Cantiere paratie: il Comune vuole il progetto sugli arredi entro fine anno - Tavolo tecnico al lavoro per le scelte principali. Per ora poche certezze

Como

Per il nuovo lungolago i tecnici di Palazzo Cernezzi stanno scegliendo piante e panchine da installare. Ma ancora manca il progetto d’insieme che il Comune conta di avere entro la fine dell’anno.

Il tempo stringe e così si è insediato un tavolo tecnico chiamato a sciogliere i nodi principali così da arrivare a un disegno condiviso e, soprattutto, definitivo ed esecutivo in tempo per poter avviare i lavori (una vota terminate le opere idrauliche delle paratie, in capo alla Regione).

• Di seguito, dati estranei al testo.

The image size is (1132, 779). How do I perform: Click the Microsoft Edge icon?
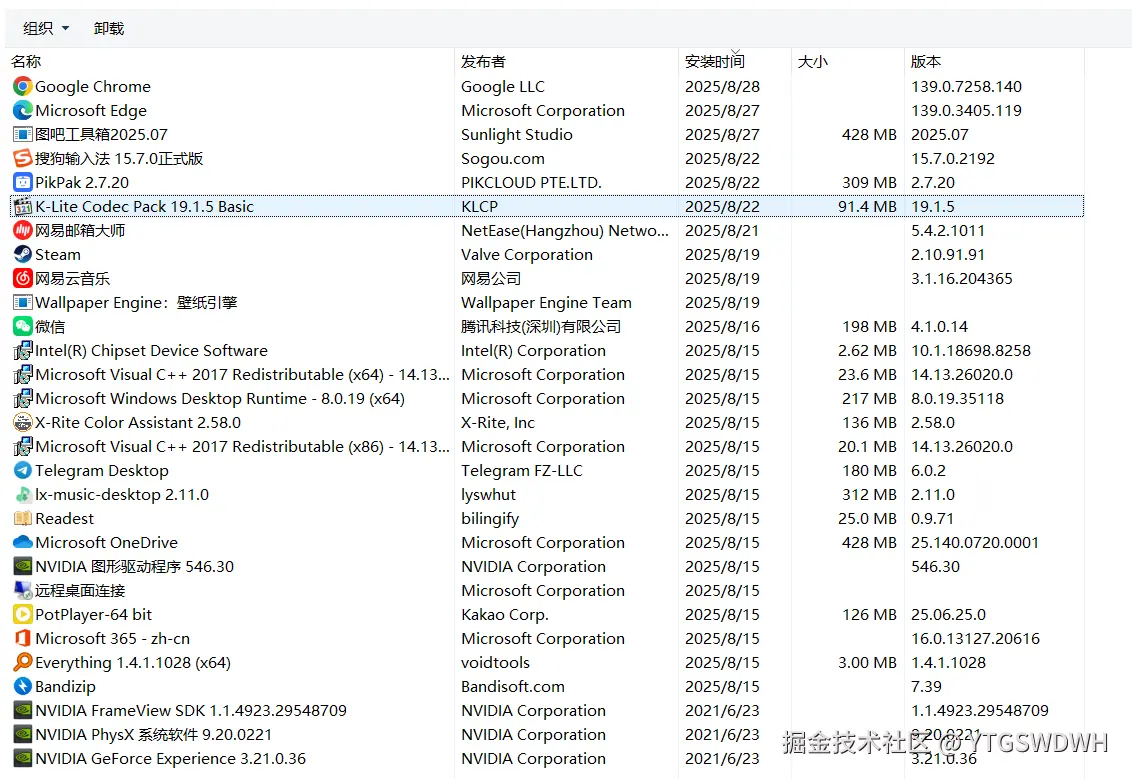22,111
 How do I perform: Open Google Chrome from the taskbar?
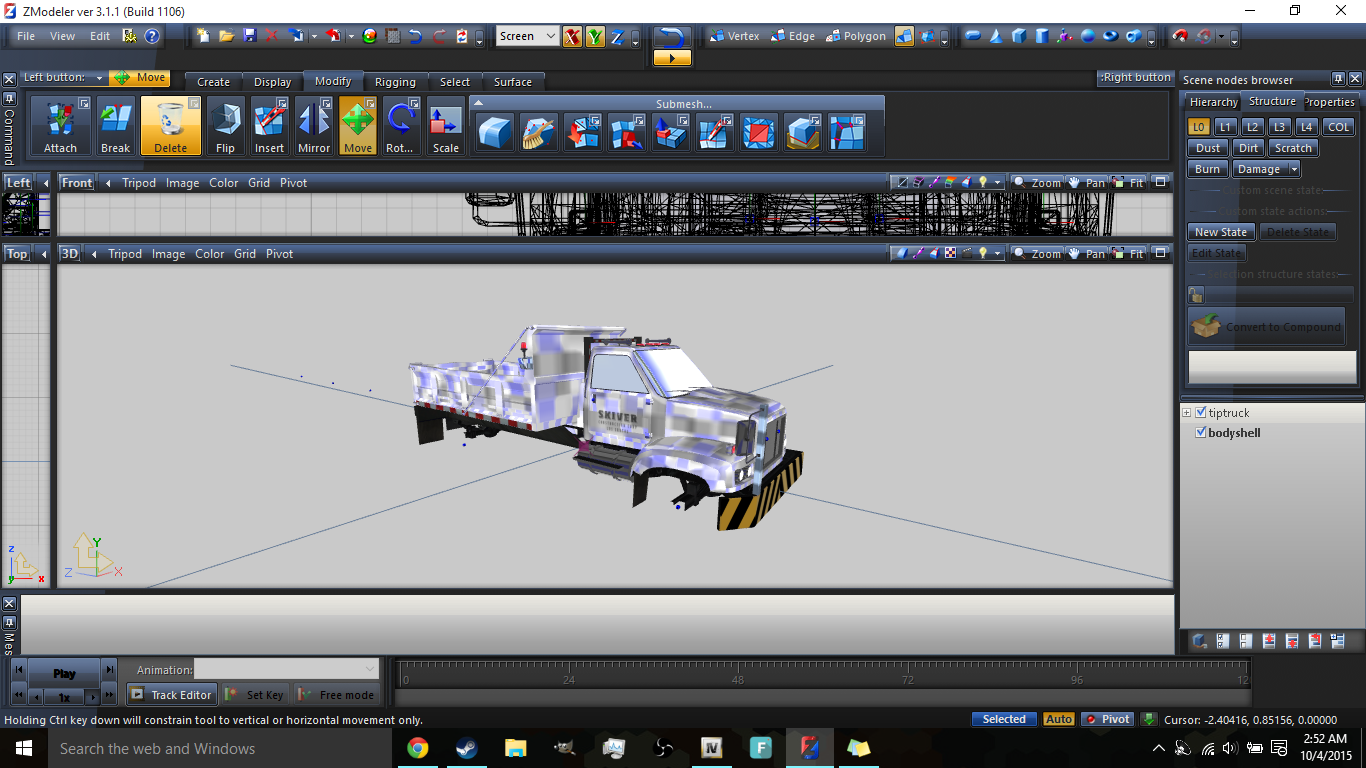coord(418,748)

In un mese e mezzo resta quindi da disegnare il futuro lungolago e gli interrogativi da sciogliere sono ancora molti. Il responsabile del tavolo di lavoro, Ciro Di Bartolo, ha spiegato che si va verso una nuova pista ciclabile, già citata dal sindaco Mario Landriscina e prima ancora immaginata e progettata dalla precedente giunta targata Mario Lucini.

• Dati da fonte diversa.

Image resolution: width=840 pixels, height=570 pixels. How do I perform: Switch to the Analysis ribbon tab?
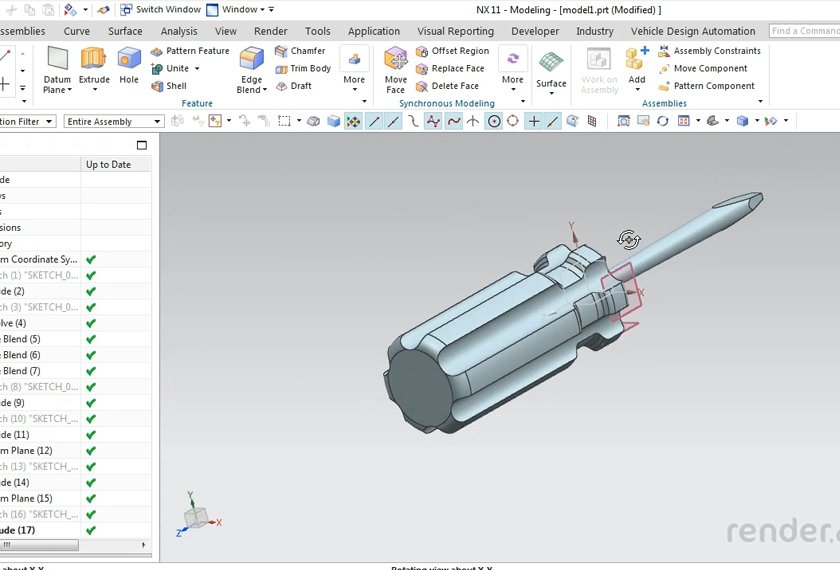179,31
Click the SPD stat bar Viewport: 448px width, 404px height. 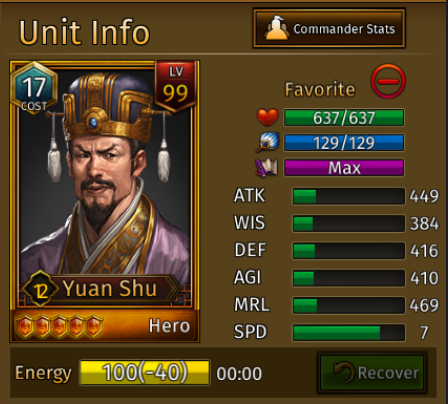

C’è poi il nodo degli alberi. Una parte consistente dell’attuale filare di tigli sarà conservato, ma è confermato l’abbattimento di 13 alberi che interferiscono con le opere idrauliche e di alcuni considerati ormai morti. Tutte le piante nuove destinate a regalare ombra alla passeggiata allargata dovranno essere più piccole rispetto ai tigli, la taglia pensata è quella dei gelsi o dei meli. Questo perché le piante andranno invasate in grandi contenitori, da installare sopra alla nuova pavimentazione. Sotto infatti non ci sarà più la terra, bensì la camminata e le paratie. Dunque per fare spazio alle radici sono state predisposte delle strutture ad hoc pensate per durare un secolo. Questi contenitori non potranno rimpiazzare in egual numero gli alberi esistenti, saranno posizionati più distanti, altrimenti andrebbero a creare un effetto muro.

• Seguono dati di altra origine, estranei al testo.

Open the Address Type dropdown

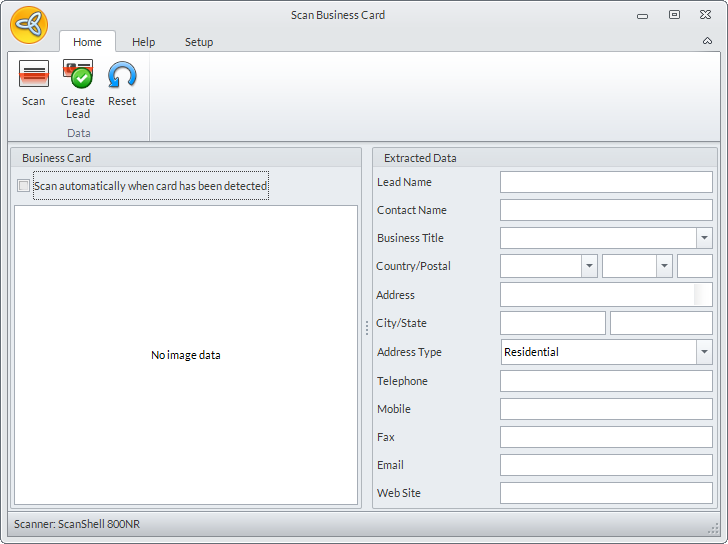tap(704, 352)
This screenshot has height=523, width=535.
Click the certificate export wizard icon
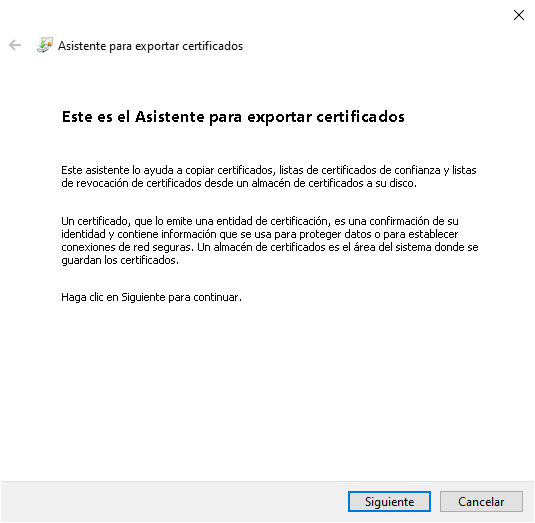pyautogui.click(x=45, y=45)
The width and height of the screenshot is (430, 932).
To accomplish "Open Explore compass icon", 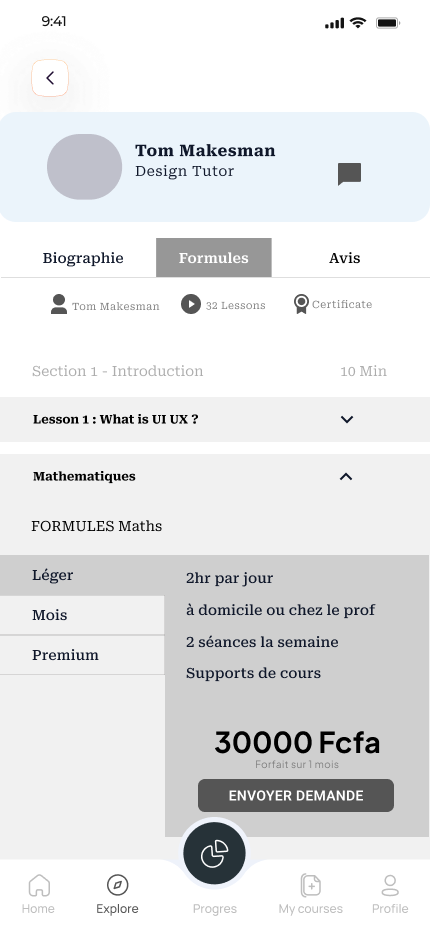I will [x=117, y=885].
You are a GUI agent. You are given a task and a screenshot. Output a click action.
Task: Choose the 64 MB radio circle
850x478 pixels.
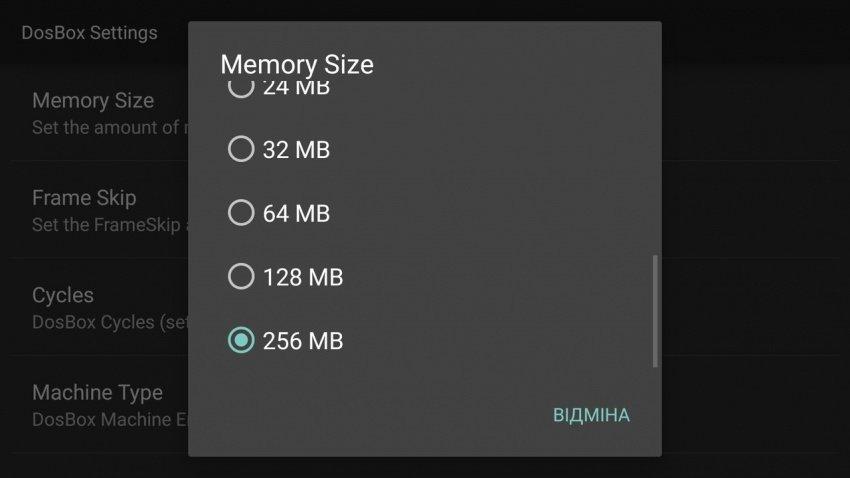tap(241, 212)
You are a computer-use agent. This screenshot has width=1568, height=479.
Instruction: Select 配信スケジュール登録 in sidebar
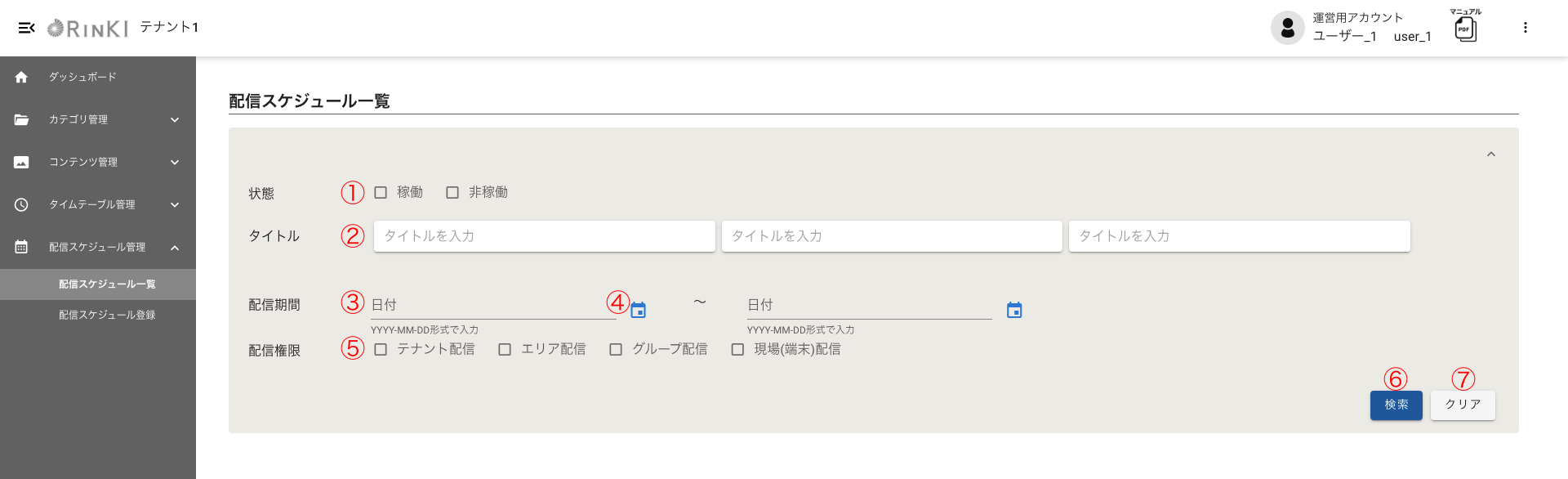[x=107, y=315]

I tecnici sono orientati a scegliere delle piante che non vadano oltre i quattro, cinque metri d’altezza. Anche per valutare al meglio questa scelta è stato nominato l’architetto paesaggista Massimo Semola. È più probabile che verrà selezionata una sola varietà di albero per dare continuità ed armonia.

Quanto alle panchine per il momento il tavolo tecnico ha ristretto il campo d’azione, sono state selezionate alcune tipologie di sedute per forme e materiali, ma non è ancora stata fatta una scelta definitiva. Un altro tema di lavoro è la pavimentazione che sarà molto più grande e si estenderà per diversi metri sopra l’attuale specchio d’acqua.

Questa grande spianata rischia di essere monotona ed uniforme. Dunque oltre a piante e panchine per movimentare la camminata si sta pensando a dei disegni, per terra, come fossero delle grandi piastrelle.